吉田)参加者の皆さんからのご質問などから、自殺をどう報じればよいかという報道現場の悩みが浮かび上がってきたように感じた。だが、「自殺報道」を「自殺予防報道」と読み替えて視点を変えてみると、スーッと楽になると言うか、あえて言えば、楽しくなると私は思っている。自殺予防報道というのは、非常に喜びと手ごたえを感じられる仕事だ。

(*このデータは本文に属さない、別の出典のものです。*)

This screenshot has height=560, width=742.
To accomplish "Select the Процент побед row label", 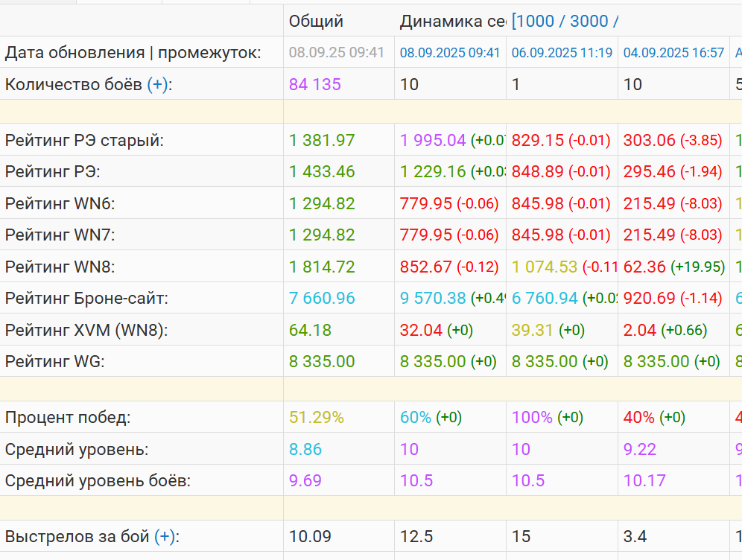I will click(68, 418).
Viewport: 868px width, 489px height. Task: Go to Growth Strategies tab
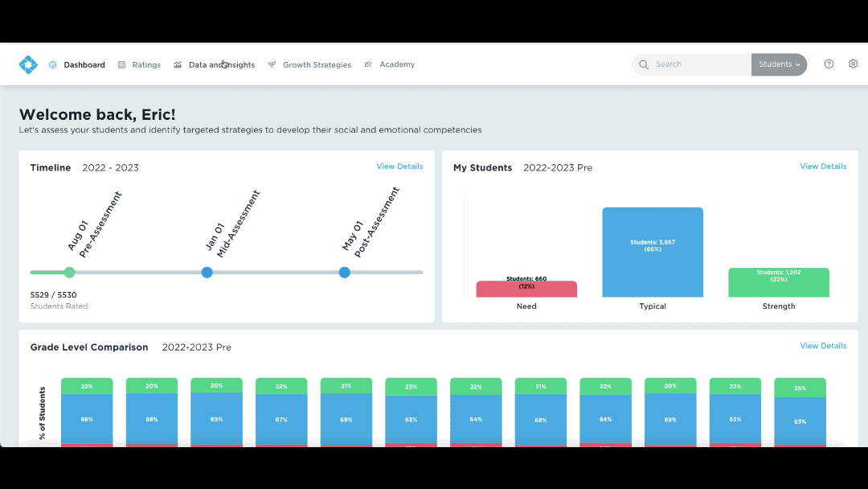(x=317, y=65)
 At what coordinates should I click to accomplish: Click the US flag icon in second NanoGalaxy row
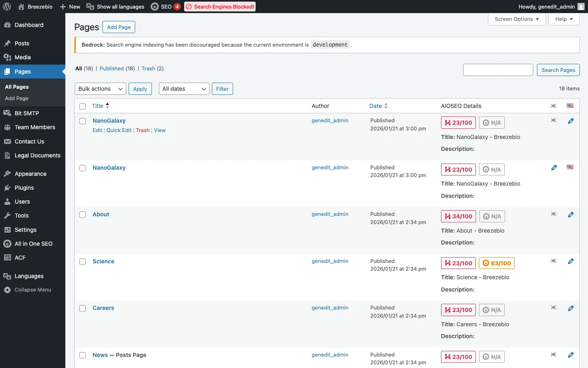coord(570,167)
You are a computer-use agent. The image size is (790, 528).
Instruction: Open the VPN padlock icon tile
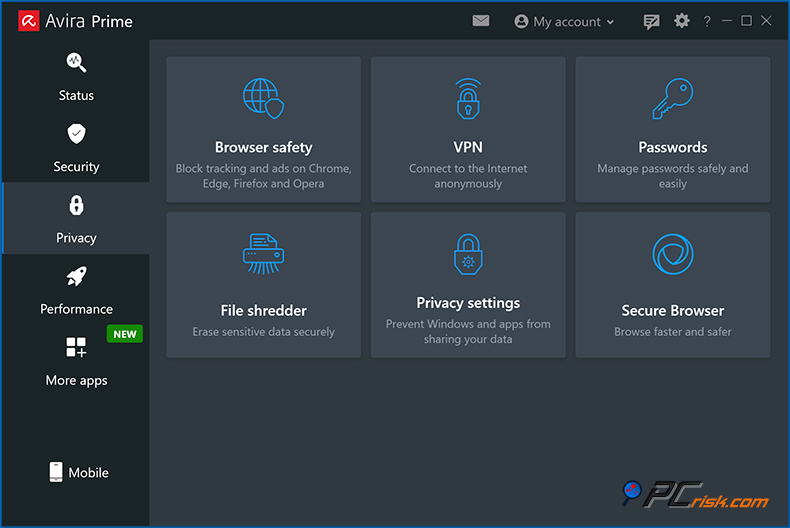click(x=468, y=100)
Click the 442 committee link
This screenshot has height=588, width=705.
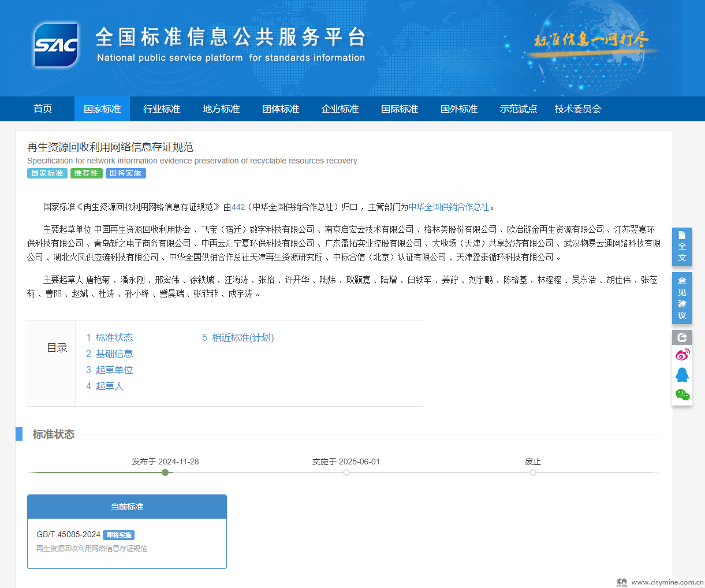[x=238, y=207]
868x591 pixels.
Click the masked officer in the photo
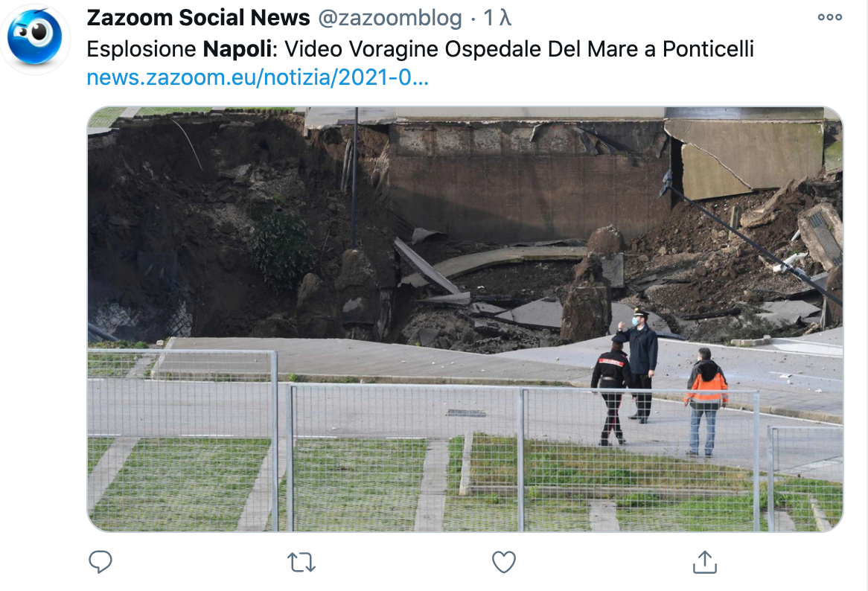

前半の事例報告の中で、「なぜ秋田はこれほど自殺率が高いのか?」という問題意識でキャンペーンに取り組んできたという話をした。今回初めて気づいたが、あの時我々が「なぜ」と問いかけた先は、個人ではなく地域社会だったのだと思う。
つまり、「これほどたくさんの人が自ら命を絶つのはなぜか」について、個人的な動機を探りたいわけではなく、「これほど多くの人が自ら命を絶つ秋田は一体どんなところなんだろう」ということに関心を向けていた気がする。今思うのは、「社会のどこかに実は大きなひずみがあるのではないか」ということをテーマに据えることで、取材意図が明確になり、方向性も見えてくると思う。

清水)今吉田さんがおっしゃったことは、私も常々感じていることだ。一人一人は「幸せになりたい」と思って生きているのに、なぜ日本社会全体という集団になると、その中で一定数の方たちが、それも他国と比べて高い割合で「もう生きられない」「死ぬしかない」という状況に追い込まれていくのか。
これは社会のいろいろなひずみが凝縮した形で自殺問題に現れていると考えられ、逆に言うと、自殺の問題を丁寧に見ていくと、この社会のありよう、あるいは社会の中で命がどう扱われているのかが見えてくる。そういう感じを、私は強く持っている。

自殺対策を通し、誰もが生き心地がよいと思える社会を実現できると思っている。そのためには、メディアの皆さんと、自殺対策に取り組む民間団体の皆さんと、我々も含めて本当によいチームを組んで取り組んでいければと考えている。